SharePoint Tips and Tricks: 20 Best Practices to Get More From SharePoint
Most people use about 20% of what SharePoint can actually do.
That is not a criticism — it is just how enterprise software works. SharePoint is vast, the documentation is scattered, and nobody ever sits you down and explains what it can do. So you learn the basics, you get the job done, and the more powerful features stay hidden.
This guide is about the other 80%. Twenty practical SharePoint tips and tricks — for everyday users, not IT administrators — that make SharePoint faster, less frustrating, and genuinely useful. Whether you are managing documents, collaborating with a team, or trying to build an intranet that people actually visit, there is something in here for you.

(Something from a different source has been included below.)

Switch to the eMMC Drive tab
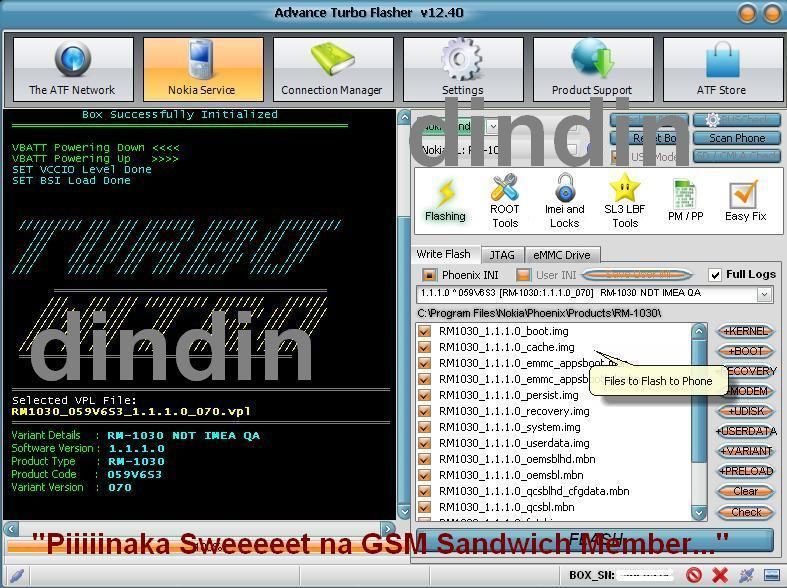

New to SharePoint? Start with our plain-English guide: What is SharePoint and what is it used for →
Jump to the tips you need
The 20 tips are grouped into five areas. Jump straight to whichever problem you are trying to solve:
- Document Management: metadata, file naming, version history, co-authoring, and approval workflows
- SharePoint Search: exact phrases, scoped search, keyword combinations, and full-text indexing
- Permissions & Sharing: inheritance, file-level sharing, link expiry, and access audits
- Productivity & Navigation: Teams pinning, desktop sync, quick links, and following content
- Intranet Design: information architecture, hub sites, and never starting from a blank page
By Luisa Silva, Growth Manager at ShortPoint • Last Updated: June 15, 2026
Document Management Tips
SharePoint lives or dies on how you organise documents. These five SharePoint best practices fix the everyday friction — files you cannot find, versions you cannot trust, and approvals stuck in someone's inbox.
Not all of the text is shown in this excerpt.